===== Recorded information

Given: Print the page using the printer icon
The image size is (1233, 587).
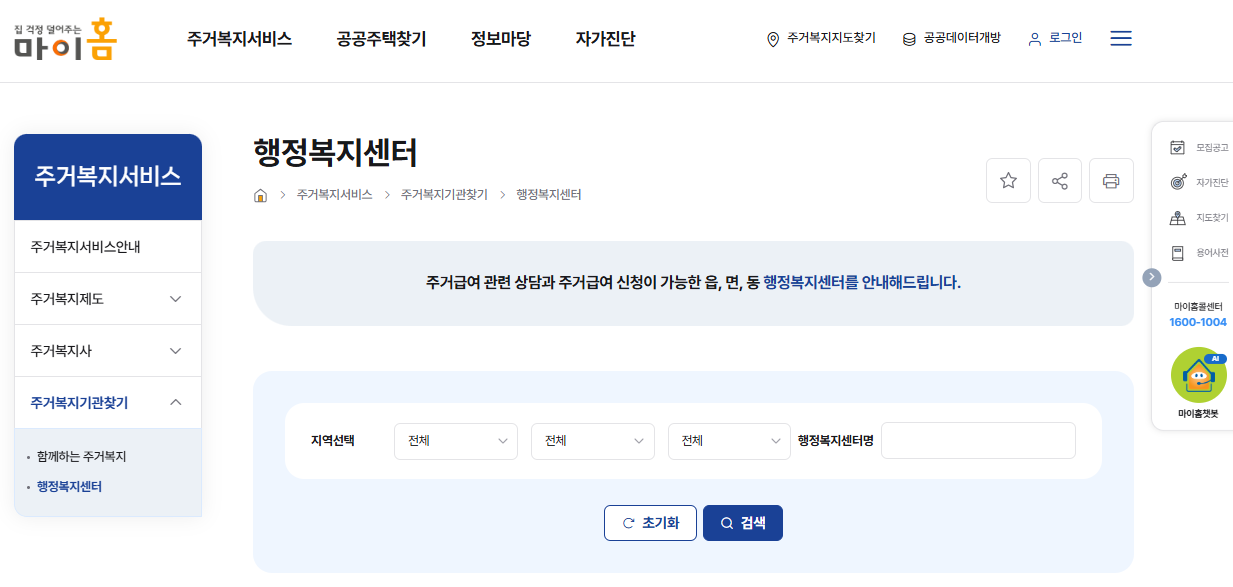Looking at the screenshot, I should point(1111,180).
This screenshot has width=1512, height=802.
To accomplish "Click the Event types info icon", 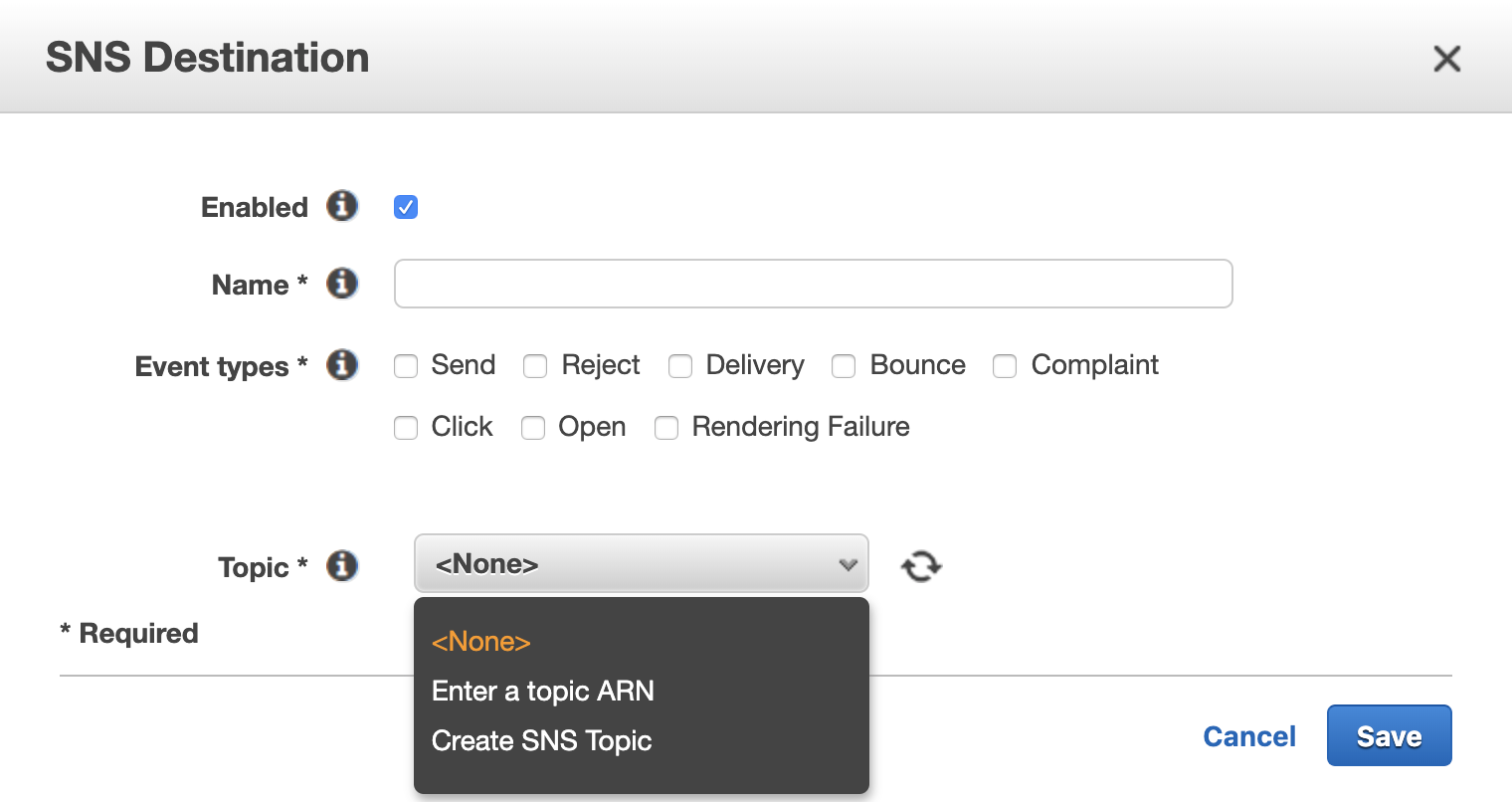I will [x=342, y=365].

==========
===== Recorded information

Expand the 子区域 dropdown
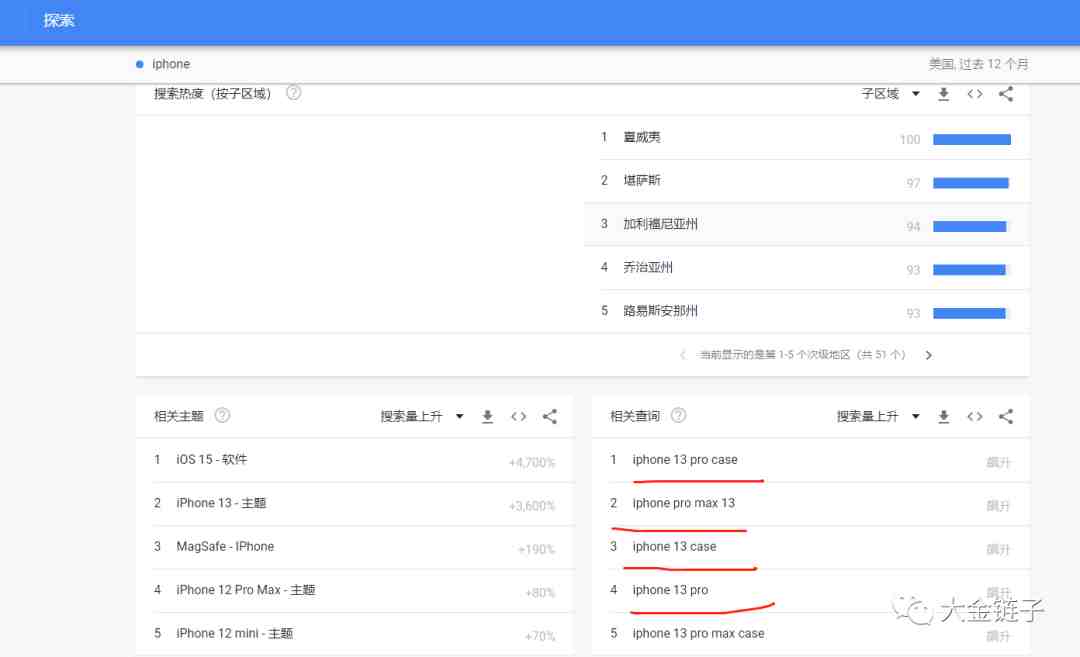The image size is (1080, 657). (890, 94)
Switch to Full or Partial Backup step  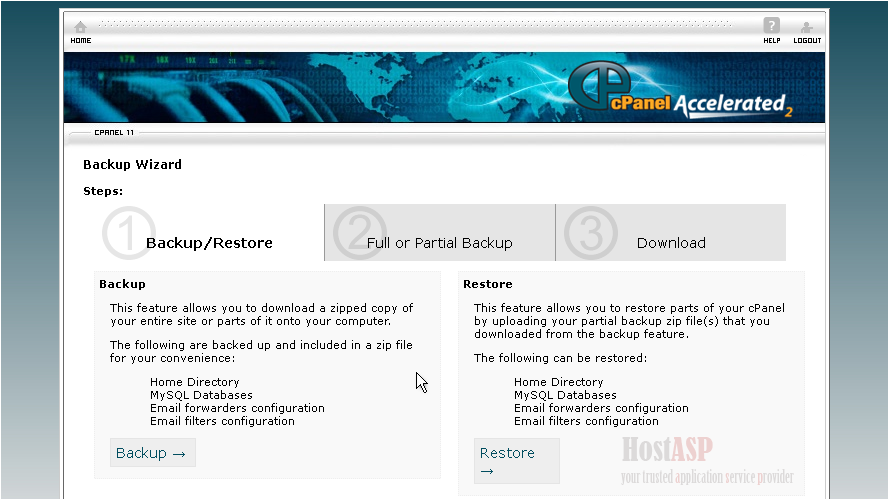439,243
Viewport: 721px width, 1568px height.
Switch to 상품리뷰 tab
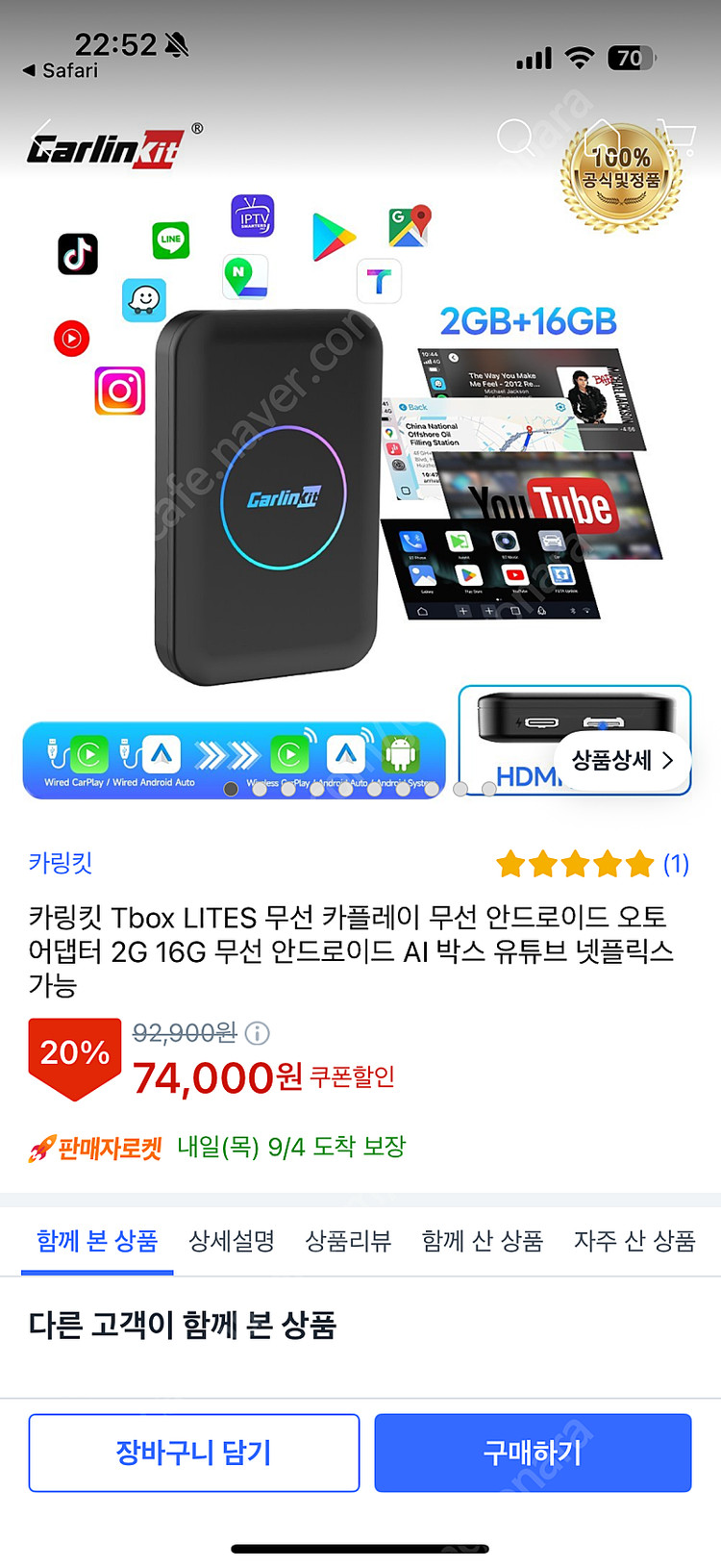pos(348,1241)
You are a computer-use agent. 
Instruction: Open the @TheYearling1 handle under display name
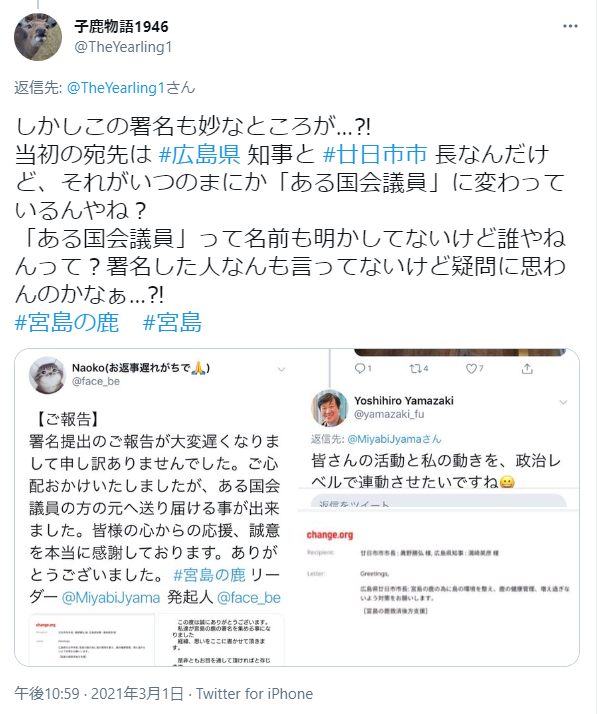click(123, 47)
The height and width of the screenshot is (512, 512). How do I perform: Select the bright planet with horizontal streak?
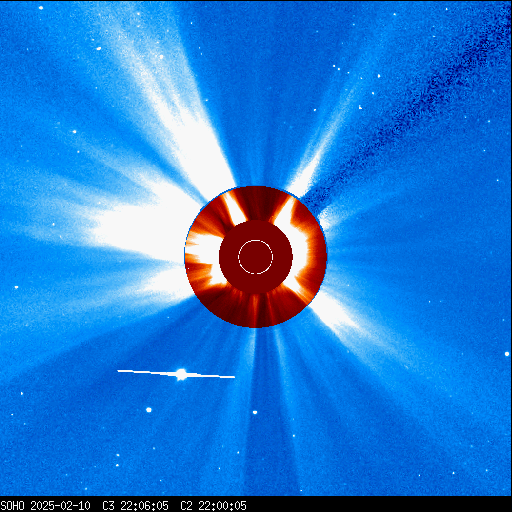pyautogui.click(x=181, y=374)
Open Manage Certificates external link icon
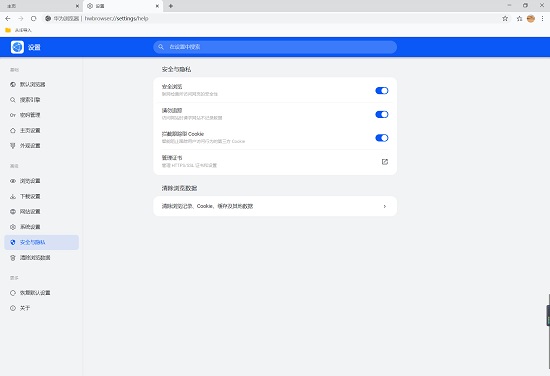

==========
===== Recorded information

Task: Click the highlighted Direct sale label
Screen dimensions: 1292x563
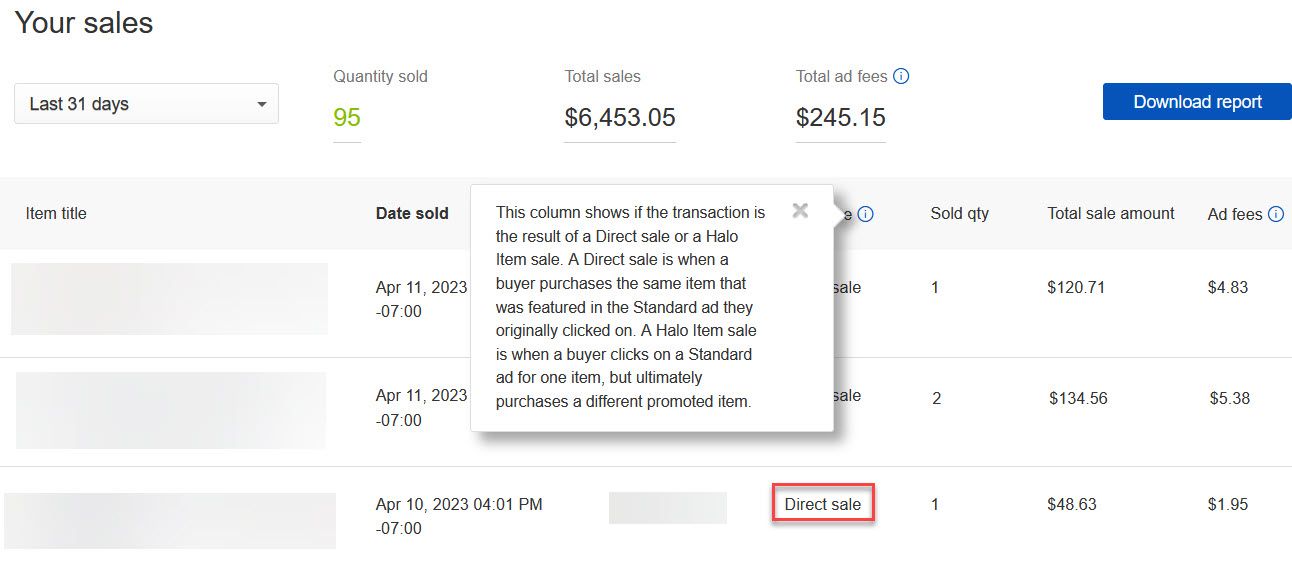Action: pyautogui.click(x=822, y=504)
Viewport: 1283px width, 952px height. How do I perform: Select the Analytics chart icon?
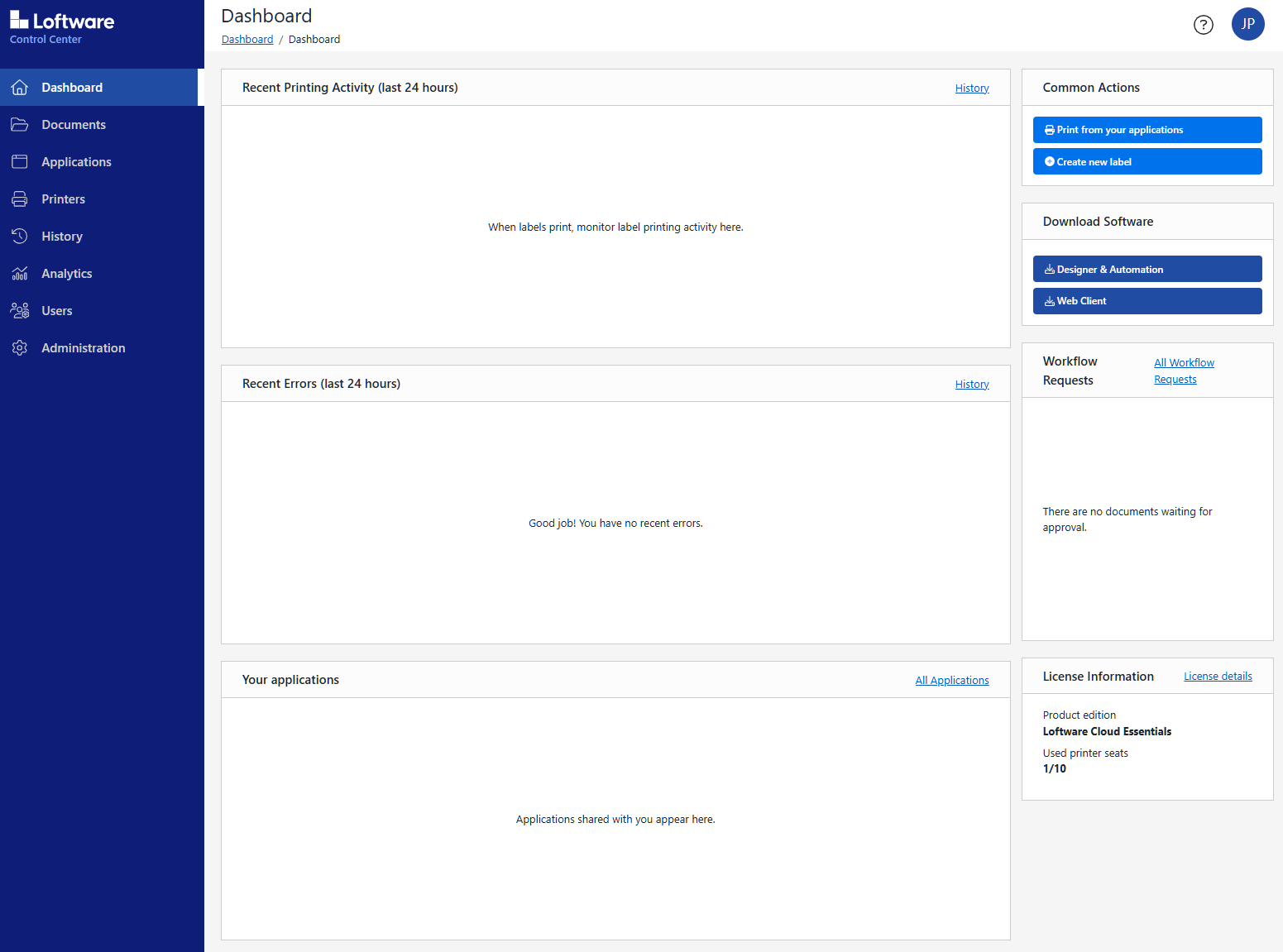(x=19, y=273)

==========

▶ [Task requirements] Go to the line above that contains "The height and" and reproduce everything exactly from there through the line that contains "Open Manage Certificates external link icon", leaving out the pictures.

▶ [Output below]
The height and width of the screenshot is (512, 512). How do I perform: Select the bright planet with horizontal streak?
pyautogui.click(x=181, y=374)
Open Manage Certificates external link icon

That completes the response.